The death last year at the age of 77 of Philip Du Cros thins the surviving 3rd Hussars officers of the Great War almost to a single file.

Those of us who served with him in France in 1917-1918 will remember a dark-haired, debonair and diminutive figure, always (when that was possible, and even when it was not) immaculately turned out, and no matter what the circumstances of the trench or break-through warfare or the more leisurely life for a few weeks behind the line, his keen sense of the ridiculous (always a good cavalry quality) remained undimmed.

He was the eldest son of Sir Arthur, founder of the Dunlop Rubber Company, and like his namesake, Philip Waterlow, also of “B” Squadron, a Harrovian among a posse of Etonians, and never for a moment doubted a quiet sense of superiority on that account, though his gentle nature hid it perfectly except to his closest friends, and then apologetically.
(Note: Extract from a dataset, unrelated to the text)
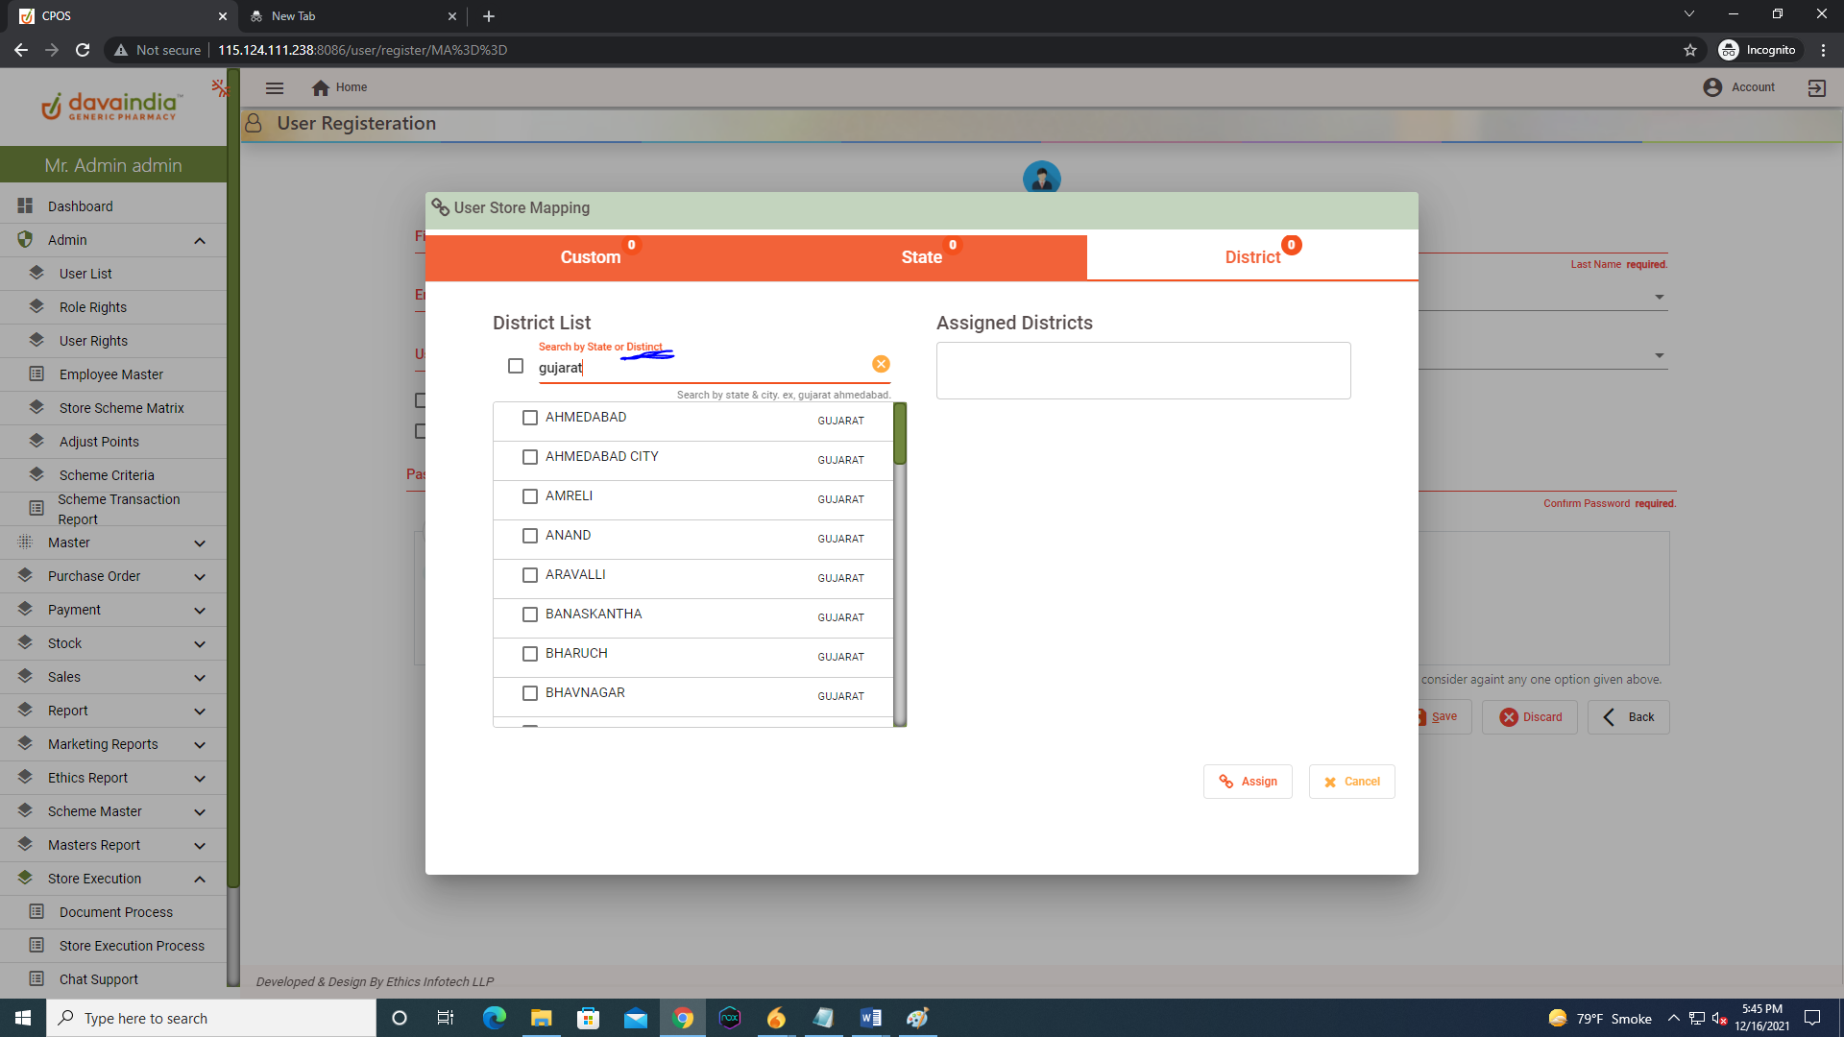Toggle the select-all checkbox beside search
The height and width of the screenshot is (1037, 1844).
(516, 366)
If ever there was a truly amateur soldier, Philip was one, though beneath his skin he had an abiding pride, to be a 3rd Hussar, and knew the history of the Regiment backwards. But always he seemed to regard himself and everyone about him as somehow unreal in an idiotic world, and never took himself seriously.

He had an equally original character as a servant, a peacetime polo pony strapper by the name of England. They understood each other perfectly, and out of the line Philip held what he called his early morning boot parade as soon as England woke him. He had all sorts of foot and legwear, and each in turn had to be presented to him for inspection before he would make his selection for the day. Each had a name “Cavalry Field”, “Norwegian Field”, “Newmarket Special”, “Bond Street” (leggings) and so on, and the shine on his Sam Brown was not excelled, the Colonel’s included.

Being a very human and totally unconceited person, the men in his troop took him to their hearts, not least because of the unending flow of edible and drinkable luxuries regularly despatched by Fortnum and Mason from his father, and passed on by Philip to the Squadron Mess, the S.S.M. and in turn to the men also.